Input:
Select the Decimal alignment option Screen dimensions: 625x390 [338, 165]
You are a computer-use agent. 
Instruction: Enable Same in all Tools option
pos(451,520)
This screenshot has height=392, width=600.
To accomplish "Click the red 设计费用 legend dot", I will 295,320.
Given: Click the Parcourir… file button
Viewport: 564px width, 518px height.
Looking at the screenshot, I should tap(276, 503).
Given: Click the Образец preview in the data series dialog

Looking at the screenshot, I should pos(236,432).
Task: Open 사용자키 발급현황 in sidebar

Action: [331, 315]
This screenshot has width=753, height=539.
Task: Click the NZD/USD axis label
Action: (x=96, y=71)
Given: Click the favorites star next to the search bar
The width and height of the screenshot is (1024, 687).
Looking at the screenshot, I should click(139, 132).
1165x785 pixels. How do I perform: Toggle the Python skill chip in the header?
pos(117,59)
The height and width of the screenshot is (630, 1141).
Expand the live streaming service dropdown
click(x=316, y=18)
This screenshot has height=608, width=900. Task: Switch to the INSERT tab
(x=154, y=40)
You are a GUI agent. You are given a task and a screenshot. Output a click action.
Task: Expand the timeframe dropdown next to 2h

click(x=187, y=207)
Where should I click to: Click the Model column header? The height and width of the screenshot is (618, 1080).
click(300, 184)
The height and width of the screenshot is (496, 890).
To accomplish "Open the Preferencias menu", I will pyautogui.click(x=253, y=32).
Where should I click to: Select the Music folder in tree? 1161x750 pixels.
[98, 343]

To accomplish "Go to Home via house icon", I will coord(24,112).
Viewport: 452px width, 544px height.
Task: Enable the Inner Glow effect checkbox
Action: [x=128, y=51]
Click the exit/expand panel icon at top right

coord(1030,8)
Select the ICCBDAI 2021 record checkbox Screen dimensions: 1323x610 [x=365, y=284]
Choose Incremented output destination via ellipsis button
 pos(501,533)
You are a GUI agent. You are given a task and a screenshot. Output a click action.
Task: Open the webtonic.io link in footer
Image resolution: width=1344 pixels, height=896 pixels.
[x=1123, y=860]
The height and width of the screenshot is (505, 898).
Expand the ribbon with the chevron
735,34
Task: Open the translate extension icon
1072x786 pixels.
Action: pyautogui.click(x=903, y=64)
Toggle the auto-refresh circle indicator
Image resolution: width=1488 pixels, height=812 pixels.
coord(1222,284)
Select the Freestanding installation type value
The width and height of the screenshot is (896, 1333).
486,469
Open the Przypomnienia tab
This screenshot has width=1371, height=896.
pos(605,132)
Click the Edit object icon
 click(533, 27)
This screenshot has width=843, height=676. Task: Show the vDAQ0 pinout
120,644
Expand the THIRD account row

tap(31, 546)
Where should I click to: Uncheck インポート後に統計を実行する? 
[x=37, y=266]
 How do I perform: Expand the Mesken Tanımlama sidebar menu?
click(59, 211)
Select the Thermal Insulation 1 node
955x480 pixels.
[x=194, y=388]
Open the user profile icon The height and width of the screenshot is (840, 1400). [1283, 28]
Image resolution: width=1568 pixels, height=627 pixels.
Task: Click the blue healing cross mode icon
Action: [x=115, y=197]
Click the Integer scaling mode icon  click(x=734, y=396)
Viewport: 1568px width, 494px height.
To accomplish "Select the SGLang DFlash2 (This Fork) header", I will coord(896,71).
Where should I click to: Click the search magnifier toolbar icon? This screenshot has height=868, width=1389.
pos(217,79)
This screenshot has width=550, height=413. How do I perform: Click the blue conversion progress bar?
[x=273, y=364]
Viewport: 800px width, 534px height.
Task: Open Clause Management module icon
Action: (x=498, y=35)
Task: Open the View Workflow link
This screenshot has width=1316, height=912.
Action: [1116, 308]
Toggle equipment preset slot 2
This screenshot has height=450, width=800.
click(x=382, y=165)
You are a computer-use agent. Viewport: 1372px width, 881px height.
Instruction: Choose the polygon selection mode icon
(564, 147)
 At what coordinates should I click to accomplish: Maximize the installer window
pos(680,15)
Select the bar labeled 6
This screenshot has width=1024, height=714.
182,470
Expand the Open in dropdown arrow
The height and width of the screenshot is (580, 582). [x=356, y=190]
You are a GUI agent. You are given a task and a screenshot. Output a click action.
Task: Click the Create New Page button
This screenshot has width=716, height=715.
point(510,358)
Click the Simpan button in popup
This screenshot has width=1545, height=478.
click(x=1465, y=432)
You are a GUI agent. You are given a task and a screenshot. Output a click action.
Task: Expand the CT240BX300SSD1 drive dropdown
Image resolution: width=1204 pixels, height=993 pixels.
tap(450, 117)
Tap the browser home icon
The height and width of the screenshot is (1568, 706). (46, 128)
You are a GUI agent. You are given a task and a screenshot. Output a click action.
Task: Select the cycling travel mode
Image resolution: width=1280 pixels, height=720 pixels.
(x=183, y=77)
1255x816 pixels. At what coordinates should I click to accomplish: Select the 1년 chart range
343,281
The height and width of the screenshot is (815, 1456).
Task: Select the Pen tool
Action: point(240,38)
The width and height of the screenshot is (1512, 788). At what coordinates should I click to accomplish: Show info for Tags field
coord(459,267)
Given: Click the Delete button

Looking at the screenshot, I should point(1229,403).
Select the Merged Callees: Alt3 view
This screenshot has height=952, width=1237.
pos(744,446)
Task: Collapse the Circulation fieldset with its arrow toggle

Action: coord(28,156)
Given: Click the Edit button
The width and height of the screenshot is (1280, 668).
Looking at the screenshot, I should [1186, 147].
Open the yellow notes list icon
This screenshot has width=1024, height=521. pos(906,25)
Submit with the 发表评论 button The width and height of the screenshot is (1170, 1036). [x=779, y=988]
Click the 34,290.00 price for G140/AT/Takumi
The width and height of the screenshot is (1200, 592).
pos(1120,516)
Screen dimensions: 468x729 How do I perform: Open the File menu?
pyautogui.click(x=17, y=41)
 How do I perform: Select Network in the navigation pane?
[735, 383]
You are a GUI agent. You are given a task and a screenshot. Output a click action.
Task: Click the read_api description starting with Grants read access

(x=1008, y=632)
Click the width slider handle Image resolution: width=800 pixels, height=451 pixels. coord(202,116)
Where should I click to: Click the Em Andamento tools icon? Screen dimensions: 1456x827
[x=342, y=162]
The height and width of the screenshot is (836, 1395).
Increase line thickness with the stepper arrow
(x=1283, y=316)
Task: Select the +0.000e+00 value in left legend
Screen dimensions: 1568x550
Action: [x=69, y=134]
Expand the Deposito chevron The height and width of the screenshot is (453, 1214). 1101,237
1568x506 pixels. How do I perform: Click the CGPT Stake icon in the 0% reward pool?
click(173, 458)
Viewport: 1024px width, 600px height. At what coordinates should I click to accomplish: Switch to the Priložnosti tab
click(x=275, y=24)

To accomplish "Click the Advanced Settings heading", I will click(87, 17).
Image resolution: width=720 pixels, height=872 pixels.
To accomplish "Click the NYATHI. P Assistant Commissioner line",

Description of the task: Reproduce each of the rows above word for word, leaving nothing out.

Right answer:
Select the Decimal alignment option Screen dimensions: 625x390 [338, 165]
You are a computer-use agent. 
Instruction: Enable Same in all Tools option
pos(451,520)
This screenshot has height=392, width=600.
To accomplish "Click the red 设计费用 legend dot", I will 295,320.
Given: Click the Parcourir… file button
Viewport: 564px width, 518px height.
Looking at the screenshot, I should tap(276, 503).
Given: Click the Образец preview in the data series dialog

Looking at the screenshot, I should pos(236,432).
Task: Open 사용자키 발급현황 in sidebar

Action: [331, 315]
This screenshot has width=753, height=539.
Task: Click the NZD/USD axis label
Action: (x=96, y=71)
Given: Click the favorites star next to the search bar
The width and height of the screenshot is (1024, 687).
Looking at the screenshot, I should click(139, 132).
1165x785 pixels. How do I perform: Toggle the Python skill chip in the header?
pos(117,59)
The height and width of the screenshot is (630, 1141).
Expand the live streaming service dropdown
click(x=316, y=18)
This screenshot has height=608, width=900. Task: Switch to the INSERT tab
(x=154, y=40)
You are a GUI agent. You are given a task and a screenshot. Output a click action.
Task: Expand the timeframe dropdown next to 2h

click(x=187, y=207)
Where should I click to: Click the Model column header? The height and width of the screenshot is (618, 1080).
click(300, 184)
The height and width of the screenshot is (496, 890).
To accomplish "Open the Preferencias menu", I will pyautogui.click(x=253, y=32).
Where should I click to: Select the Music folder in tree? 1161x750 pixels.
[98, 343]

To accomplish "Go to Home via house icon", I will coord(24,112).
Viewport: 452px width, 544px height.
Task: Enable the Inner Glow effect checkbox
Action: [x=128, y=51]
Click the exit/expand panel icon at top right

coord(1030,8)
Select the ICCBDAI 2021 record checkbox Screen dimensions: 1323x610 [x=365, y=284]
Choose Incremented output destination via ellipsis button
 pos(501,533)
You are a GUI agent. You are given a task and a screenshot. Output a click action.
Task: Open the webtonic.io link in footer
Image resolution: width=1344 pixels, height=896 pixels.
[x=1123, y=860]
The height and width of the screenshot is (505, 898).
Expand the ribbon with the chevron
735,34
Task: Open the translate extension icon
1072x786 pixels.
Action: pyautogui.click(x=903, y=64)
Toggle the auto-refresh circle indicator
Image resolution: width=1488 pixels, height=812 pixels.
coord(1222,284)
Select the Freestanding installation type value
The width and height of the screenshot is (896, 1333).
486,469
Open the Przypomnienia tab
This screenshot has width=1371, height=896.
pos(605,132)
Click the Edit object icon
 click(533, 27)
This screenshot has width=843, height=676. Task: Show the vDAQ0 pinout
120,644
Expand the THIRD account row

tap(31, 546)
Where should I click to: Uncheck インポート後に統計を実行する? 
[x=37, y=266]
 How do I perform: Expand the Mesken Tanımlama sidebar menu?
click(59, 211)
Select the Thermal Insulation 1 node
955x480 pixels.
[x=194, y=388]
Open the user profile icon The height and width of the screenshot is (840, 1400). [1283, 28]
Image resolution: width=1568 pixels, height=627 pixels.
Task: Click the blue healing cross mode icon
Action: [x=115, y=197]
Click the Integer scaling mode icon  click(x=734, y=396)
Viewport: 1568px width, 494px height.
To accomplish "Select the SGLang DFlash2 (This Fork) header", I will coord(896,71).
Where should I click to: Click the search magnifier toolbar icon? This screenshot has height=868, width=1389.
pos(217,79)
This screenshot has width=550, height=413. How do I perform: Click the blue conversion progress bar?
[x=273, y=364]
Viewport: 800px width, 534px height.
Task: Open Clause Management module icon
Action: (x=498, y=35)
Task: Open the View Workflow link
This screenshot has width=1316, height=912.
Action: [1116, 308]
Toggle equipment preset slot 2
This screenshot has height=450, width=800.
click(x=382, y=165)
You are a computer-use agent. Viewport: 1372px width, 881px height.
Instruction: Choose the polygon selection mode icon
(564, 147)
 At what coordinates should I click to accomplish: Maximize the installer window
pos(680,15)
Select the bar labeled 6
This screenshot has width=1024, height=714.
182,470
Expand the Open in dropdown arrow
The height and width of the screenshot is (580, 582). [x=356, y=190]
You are a GUI agent. You are given a task and a screenshot. Output a click action.
Task: Click the Create New Page button
This screenshot has width=716, height=715.
point(510,358)
Click the Simpan button in popup
This screenshot has width=1545, height=478.
click(x=1465, y=432)
You are a GUI agent. You are given a task and a screenshot. Output a click action.
Task: Expand the CT240BX300SSD1 drive dropdown
Image resolution: width=1204 pixels, height=993 pixels.
tap(450, 117)
Tap the browser home icon
The height and width of the screenshot is (1568, 706). (46, 128)
You are a GUI agent. You are given a task and a screenshot. Output a click action.
Task: Select the cycling travel mode
Image resolution: width=1280 pixels, height=720 pixels.
(x=183, y=77)
1255x816 pixels. At what coordinates should I click to accomplish: Select the 1년 chart range
343,281
The height and width of the screenshot is (815, 1456).
Task: Select the Pen tool
Action: point(240,38)
The width and height of the screenshot is (1512, 788). At what coordinates should I click to accomplish: Show info for Tags field
coord(459,267)
Given: Click the Delete button

Looking at the screenshot, I should point(1229,403).
Select the Merged Callees: Alt3 view
This screenshot has height=952, width=1237.
pos(744,446)
Task: Collapse the Circulation fieldset with its arrow toggle

Action: coord(28,156)
Given: Click the Edit button
The width and height of the screenshot is (1280, 668).
Looking at the screenshot, I should [1186, 147].
Open the yellow notes list icon
This screenshot has width=1024, height=521. pos(906,25)
Submit with the 发表评论 button The width and height of the screenshot is (1170, 1036). [x=779, y=988]
Click the 34,290.00 price for G140/AT/Takumi
The width and height of the screenshot is (1200, 592).
pos(1120,516)
Screen dimensions: 468x729 How do I perform: Open the File menu?
pyautogui.click(x=17, y=41)
 How do I perform: Select Network in the navigation pane?
[735, 383]
You are a GUI agent. You are given a task and a screenshot. Output a click action.
Task: Click the read_api description starting with Grants read access

(x=1008, y=632)
Click the width slider handle Image resolution: width=800 pixels, height=451 pixels. coord(202,116)
Where should I click to: Click the Em Andamento tools icon? Screen dimensions: 1456x827
[x=342, y=162]
The height and width of the screenshot is (836, 1395).
Increase line thickness with the stepper arrow
(x=1283, y=316)
Task: Select the +0.000e+00 value in left legend
Screen dimensions: 1568x550
Action: [x=69, y=134]
Expand the Deposito chevron The height and width of the screenshot is (453, 1214). 1101,237
1568x506 pixels. How do I perform: Click the CGPT Stake icon in the 0% reward pool?
click(173, 458)
Viewport: 1024px width, 600px height. At what coordinates should I click to accomplish: Switch to the Priložnosti tab
click(x=275, y=24)

To accomplish "Click the Advanced Settings heading", I will click(87, 17).
Image resolution: width=720 pixels, height=872 pixels.
To accomplish "Click the NYATHI. P Assistant Commissioner line",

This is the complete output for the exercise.